基于强化学习的物联网传输智能隐私保护技术

  时间:2019年5月30日(周四)下午5:00—6:00

  地点:计算所254

  报告人:肖亮教授, 厦门大学

  摘要:

  Mobile edge computing helps healthcare Internet of Things (IoT) devices with energy harvesting provide satisfactory quality of experiences for computation intensive applications. We propose a reinforcement learning (RL) based privacy aware offloading scheme to help healthcare IoT devices protect both the user location privacy and the usage pattern privacy. More specifically, this scheme enables a healthcare IoT device to choose the offloading rate that improves the computation performance, protects user privacy and saves the energy of the IoT device without being aware of the privacy leakage, IoT energy consumption and edge computation model. This scheme uses transfer learning to reduce the random exploration at the initial learning process and applies a Dyna architecture that provides simulated offloading experiences to accelerate the learning process.
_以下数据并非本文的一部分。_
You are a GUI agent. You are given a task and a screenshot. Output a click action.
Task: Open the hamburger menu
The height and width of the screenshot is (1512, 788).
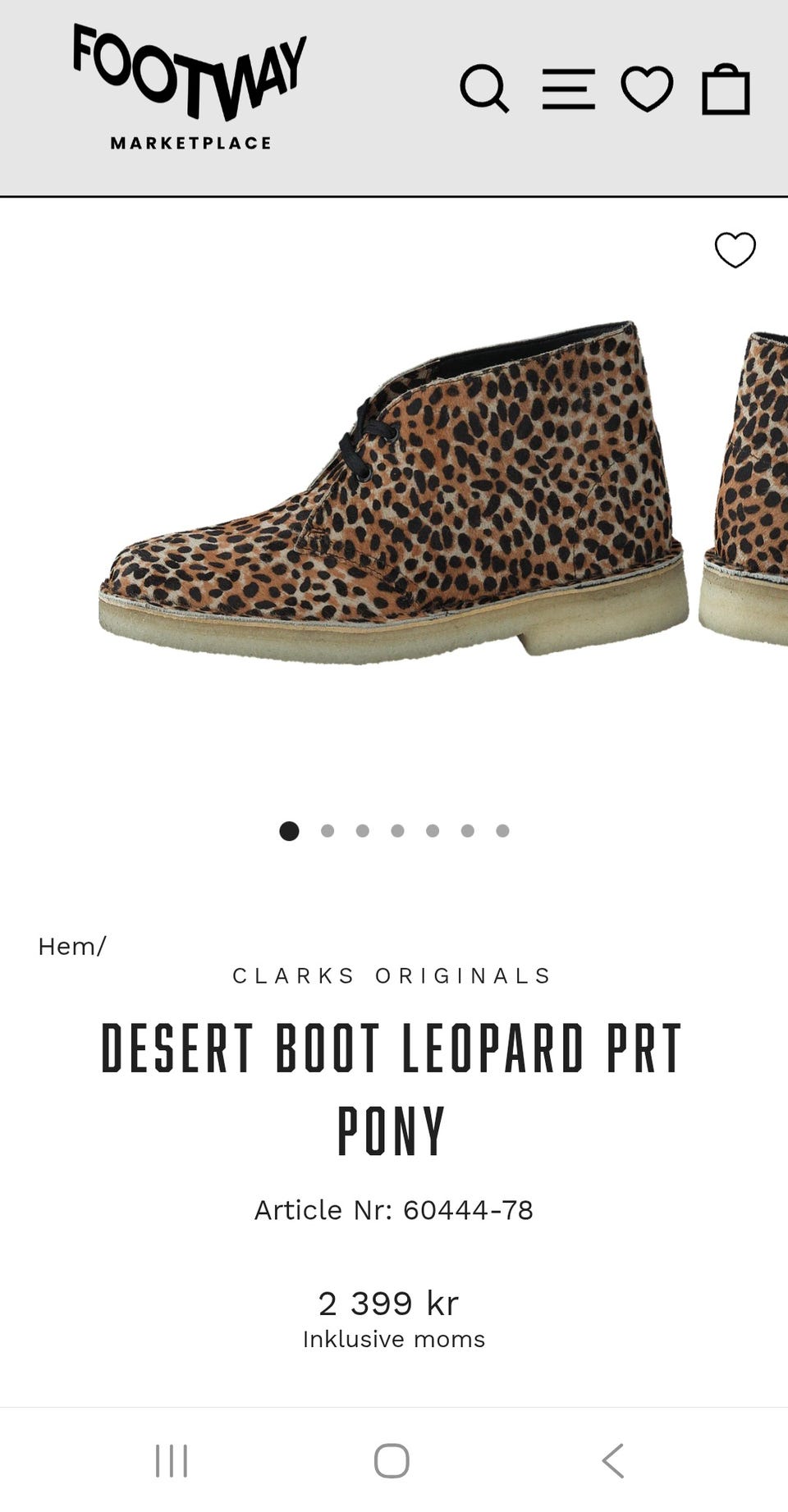pyautogui.click(x=568, y=89)
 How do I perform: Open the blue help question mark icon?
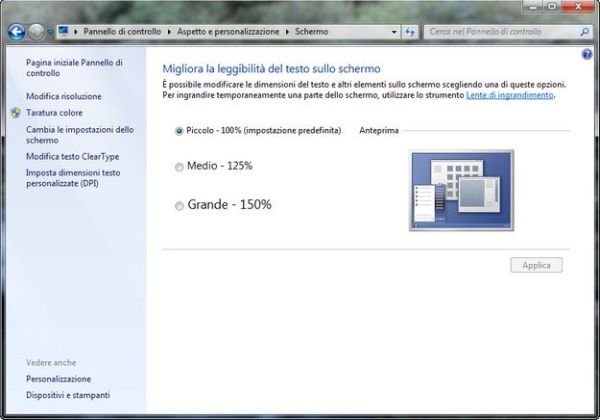tap(587, 55)
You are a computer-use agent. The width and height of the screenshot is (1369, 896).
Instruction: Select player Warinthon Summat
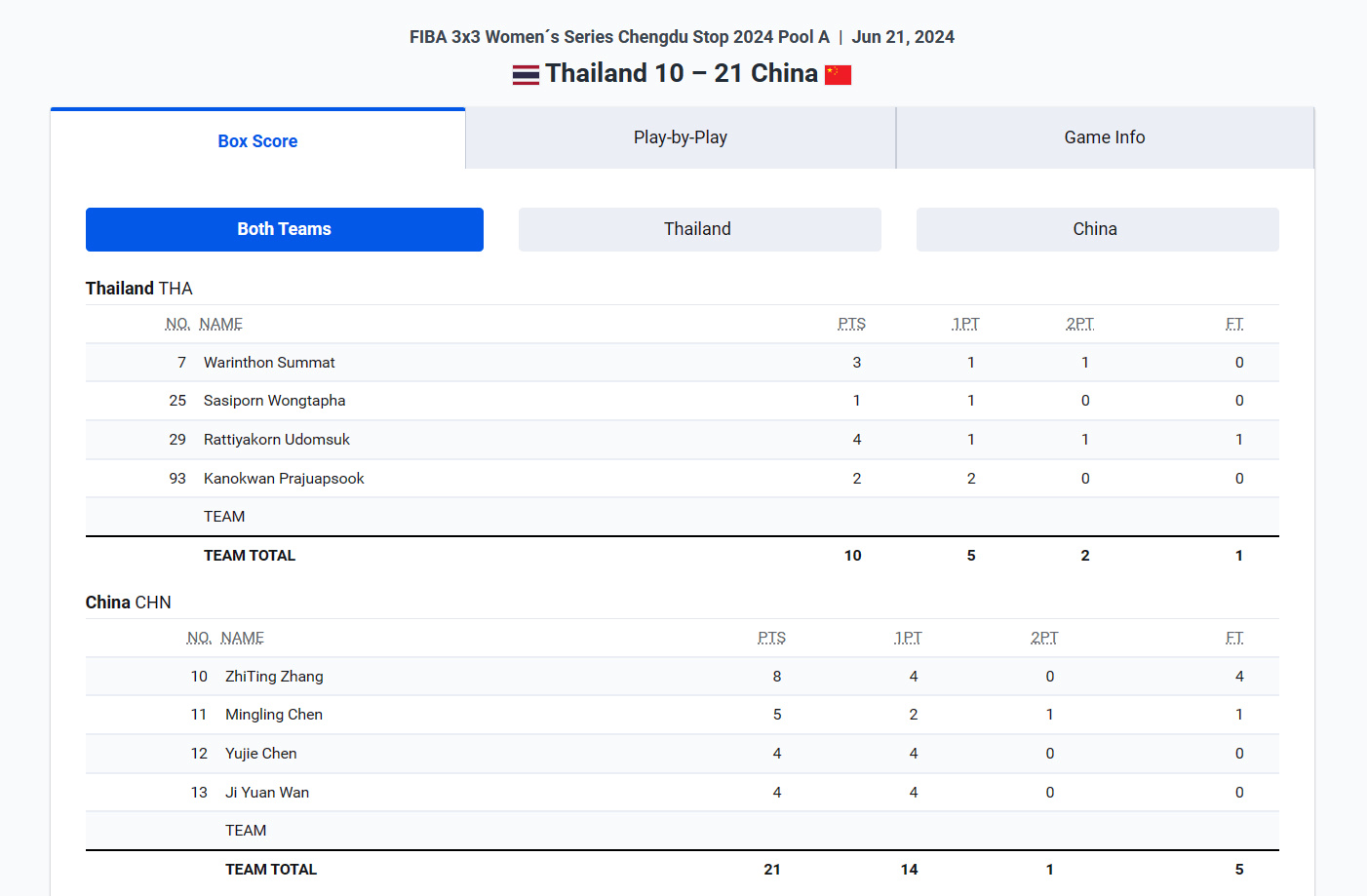[269, 363]
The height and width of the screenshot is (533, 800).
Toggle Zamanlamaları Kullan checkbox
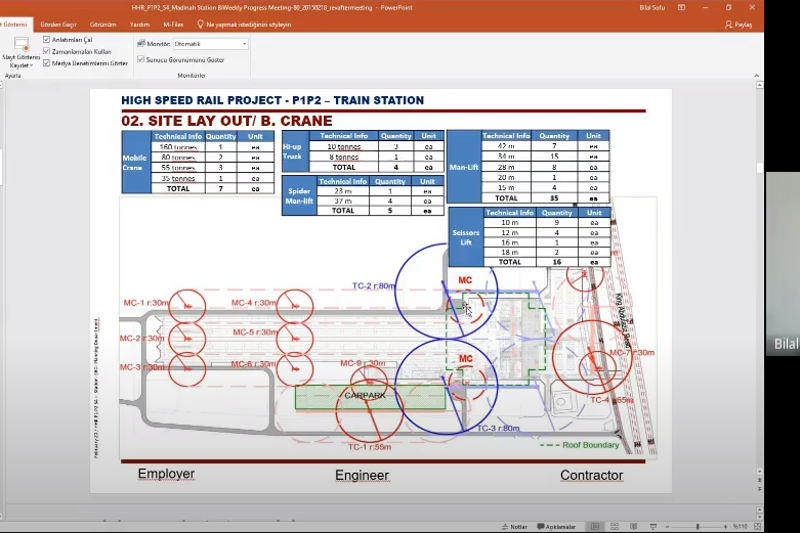point(47,51)
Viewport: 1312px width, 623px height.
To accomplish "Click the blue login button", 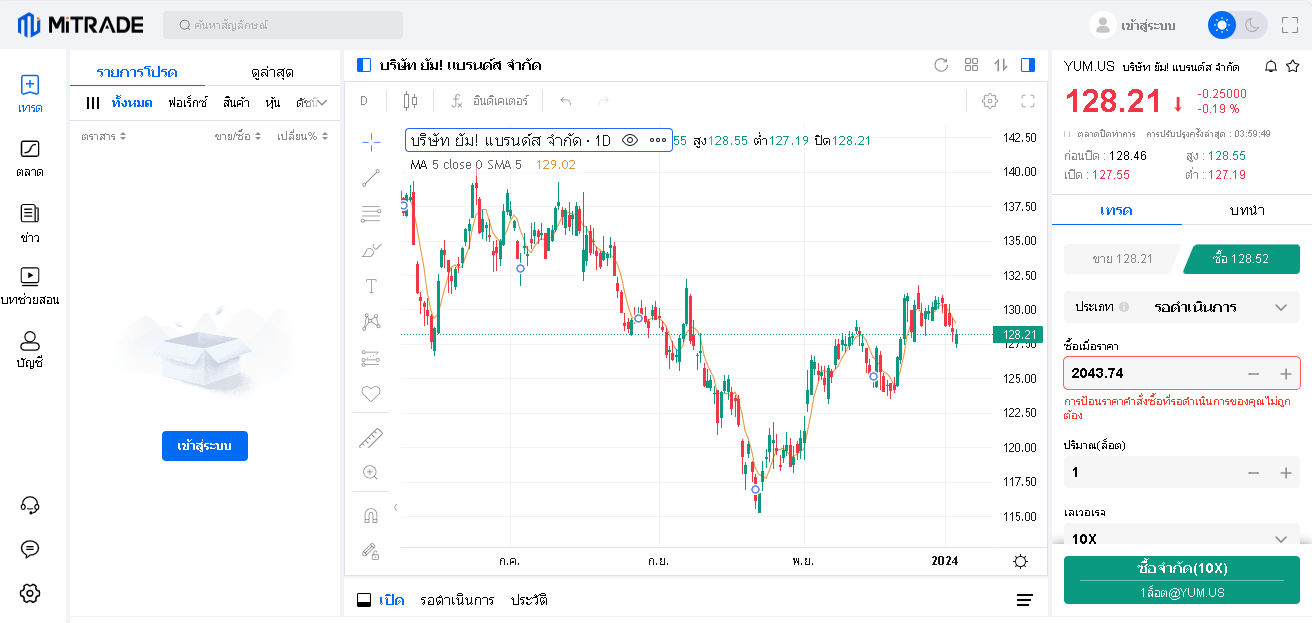I will 205,446.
A post-decision state learning method uses the known channel state model to further improve the offloading performance. We provide the performance bound of this scheme regarding the privacy level, the energy consumption and the computation latency for three typical healthcare IoT offloading scenarios. Simulation results show that this scheme can reduce the computation latency, save the energy consumption, and improve the privacy level of the healthcare IoT device compared with the benchmark scheme.

  报告人简介:

  肖亮,厦门大学信息科学与技术学院教授,博士生导师,IEEE高级会员,IEEE ComSoc 大数据技术委员会委员,中国电子学会高级会员,中国计算机学会高级会员,网络与数据通信专委会委员,中国通信学会青年工作委员会委员。从事网络安全,大数据和机器学习等方向的研究。获教育部留学回国人员科研启动基金,入选福建省高等学校新世纪优秀人才支持计划。主持和参与了多项国家自然科学基金和福建省自然科学基金研究项目,参与863项目。出版Springer学术专著和章节3部,获得ICC等多个国际会议最佳论文。担任IEEE Trans. Information Forensics & Security等多个国际SCI期刊编委。担任IEEE Journal on Selected Topics in Signal Processing 等期刊客座编辑。担任INFOCOM、GLOBECOM和ICC等国际学术会议技术议程委员,2019年国际通信旗舰会议ICC的网络与信息安全分会主席。美国Rutgers(新泽西州立)大学电子与计算机工程系博士,清华大学电子系硕士,南京邮电学院通信工程系学士。作为访问学者,曾在普林斯顿大学,弗吉尼亚理工和马里兰大学进行研究。